I enjoyed the play, but was unprepared for what came next; the actors following us home down the lamplit streets, walking in perfect diagonal formation, unsmiling beneath their masks.
We’ve drawn the shutters, but we can still hear them clapping.


The big climax

I always had it in mind that this episode is a rare attempt at actual benevolence from Eskew. It picks up on what David’s doing and how much he’s struggling, and it genuinely tries to give him a date - a performance, people around them to form the audience - but inevitably this goes wrong.

This is why it perhaps feels like a bit of an easy win for the protagonists at the end here, with applause ending the ‘play’. It’s not meant to be a conscious assault on them so much as an accidental reality spillage (the audience members fixating wrongly on David and Allegra as performers, until they’re given a reason to stop).

I was probably day-dreaming of the very good Doctor Who episode with the mummy on the train, where the appropriate call also leads to the right response at the last possible second.


Episode 11: Product

David starts his first day at a new job.


Sorry, Tom L

This is the episode I’m proudest of. I know it’s not necessarily the most representative of the tone of the series as a whole - it’s a good bit wackier and more openly satirical - but it just works for me and makes me laugh quite a lot.

It’s also funny that in a series where I repeatedly claim Thomas Ligotti as a major influence, this is maybe the first episode that clearly maps back to his work, in particular the corporate horror of My Work Is Not Yet Done. Am I just full of shit? Yes, probably.


My inspiration

I’ve always worked in marketing & communications.

It’s a great field in some ways if you have creative pretences, because you can always kid yourself that you’ve found a way to meld your love of the art with your need to make a living.
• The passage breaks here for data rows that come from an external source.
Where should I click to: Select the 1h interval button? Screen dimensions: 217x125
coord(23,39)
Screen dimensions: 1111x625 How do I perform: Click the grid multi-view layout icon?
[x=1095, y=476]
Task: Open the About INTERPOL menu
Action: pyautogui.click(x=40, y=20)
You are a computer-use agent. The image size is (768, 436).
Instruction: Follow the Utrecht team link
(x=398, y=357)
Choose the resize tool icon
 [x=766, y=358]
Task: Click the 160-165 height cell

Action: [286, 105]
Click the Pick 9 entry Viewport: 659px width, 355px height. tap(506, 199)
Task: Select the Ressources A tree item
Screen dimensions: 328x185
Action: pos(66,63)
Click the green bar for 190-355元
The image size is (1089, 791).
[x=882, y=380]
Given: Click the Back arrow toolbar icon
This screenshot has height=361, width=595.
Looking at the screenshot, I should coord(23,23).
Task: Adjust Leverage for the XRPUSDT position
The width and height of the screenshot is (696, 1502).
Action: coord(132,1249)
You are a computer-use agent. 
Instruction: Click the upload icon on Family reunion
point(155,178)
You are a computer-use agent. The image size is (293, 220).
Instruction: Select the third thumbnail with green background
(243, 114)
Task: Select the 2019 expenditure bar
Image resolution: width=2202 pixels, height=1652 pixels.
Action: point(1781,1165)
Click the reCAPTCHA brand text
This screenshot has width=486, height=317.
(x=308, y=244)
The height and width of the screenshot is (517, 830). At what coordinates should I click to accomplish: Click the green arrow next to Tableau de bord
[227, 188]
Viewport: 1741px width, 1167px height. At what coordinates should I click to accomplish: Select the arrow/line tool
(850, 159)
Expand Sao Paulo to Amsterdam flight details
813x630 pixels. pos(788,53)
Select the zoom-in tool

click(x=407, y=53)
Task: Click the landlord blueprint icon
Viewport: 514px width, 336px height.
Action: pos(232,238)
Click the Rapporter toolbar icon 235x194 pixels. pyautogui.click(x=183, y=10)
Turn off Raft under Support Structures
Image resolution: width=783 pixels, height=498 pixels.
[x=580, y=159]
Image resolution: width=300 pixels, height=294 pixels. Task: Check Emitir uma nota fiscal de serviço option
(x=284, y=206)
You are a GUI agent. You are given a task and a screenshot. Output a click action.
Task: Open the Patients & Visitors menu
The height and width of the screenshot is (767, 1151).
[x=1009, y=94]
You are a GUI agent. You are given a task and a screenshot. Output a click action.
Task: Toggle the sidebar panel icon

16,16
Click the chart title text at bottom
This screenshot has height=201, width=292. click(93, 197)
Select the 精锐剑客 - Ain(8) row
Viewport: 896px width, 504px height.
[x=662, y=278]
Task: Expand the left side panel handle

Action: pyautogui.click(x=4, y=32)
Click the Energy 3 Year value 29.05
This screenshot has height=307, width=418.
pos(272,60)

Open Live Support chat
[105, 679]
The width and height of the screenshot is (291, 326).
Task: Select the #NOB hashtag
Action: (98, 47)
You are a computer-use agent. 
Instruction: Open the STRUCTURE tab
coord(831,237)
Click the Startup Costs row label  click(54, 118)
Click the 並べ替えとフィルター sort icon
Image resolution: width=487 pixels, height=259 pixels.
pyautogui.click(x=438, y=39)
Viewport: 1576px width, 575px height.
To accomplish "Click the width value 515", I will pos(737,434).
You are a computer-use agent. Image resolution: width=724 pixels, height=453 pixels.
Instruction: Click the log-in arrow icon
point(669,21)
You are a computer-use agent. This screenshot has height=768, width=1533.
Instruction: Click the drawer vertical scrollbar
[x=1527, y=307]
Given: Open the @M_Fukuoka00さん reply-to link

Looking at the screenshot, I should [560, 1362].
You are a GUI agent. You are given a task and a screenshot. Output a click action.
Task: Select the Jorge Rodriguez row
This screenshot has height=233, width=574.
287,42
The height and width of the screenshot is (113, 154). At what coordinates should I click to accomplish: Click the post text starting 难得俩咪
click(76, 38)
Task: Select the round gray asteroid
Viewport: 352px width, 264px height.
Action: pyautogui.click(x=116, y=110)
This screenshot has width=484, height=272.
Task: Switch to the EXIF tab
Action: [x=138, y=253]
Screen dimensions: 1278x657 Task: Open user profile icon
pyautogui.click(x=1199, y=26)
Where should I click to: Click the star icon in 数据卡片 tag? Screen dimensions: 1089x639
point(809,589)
But so much of my career experience has ended up being very much like this. A group of people in a room, anxiously trying to talk their way around some awful and useless instruction that’s descended from on high.

Building up processes around it like scaffolding in the hope that this will achieve something. Terrified that it’ll reflect badly on us if we’re unable to do...something...with whatever we’ve been handed.

I’m sure if you were so inclined, you could make the argument that there’s a pretty crude and sophomoric representation of corporate capitalism in this episode, and that we need to be thinking about these things with more nuance.

On the other hand, 2020 was the year when the UK Government took the time during a deadly pandemic to tell its citizens they had a duty to stop working from home and begin going back into the offices to feed the economy and support commercial landlords, so fuck ‘em.

Also, reader, I once was that person who fails to get a positive response to my idea during a work brainstorm, but defiantly writes it on the whiteboard anyway. God, that’s shameful.


Vander-more references here

There’s a string of homages to Annihilation in Riyo’s arc from here on out, but there’s an obvious one in this episode as well, with the squabbling collective defined only by their job titles attempting to make sense of the inexplicable.


Sorry for the silly

I remember getting to the halfway point with this episode and becoming worried by the fact that the structure from here on out was looking too predictable. 

Once the first character goes into the sack, we know things are going to escalate, and that others will be swallowed up one by one until there's nobody left.

I think I tried to address this challenge by just escalating the hysteria and bizarreness of the entire thing as eccentrically as I possibly could, to ensure the reader is caught off-guard as much as possible.

David suiting up for the final showdown with armour made out of office stationary is wacky logic even by the rest of the show’s standards, but it’s all in good fun.


Next time, we meet Kenneth and discuss spatial horror with Professor Henley.

Comments

the final showdown is one of my favourite scenes in Eskew! love how the nightmare city would still play along to absurd dream logic

Trashed Eggnog

I'm years late in reading these, but delighted that the VanderMeer feel was intentional, as it's something I always think of when listening to this episode!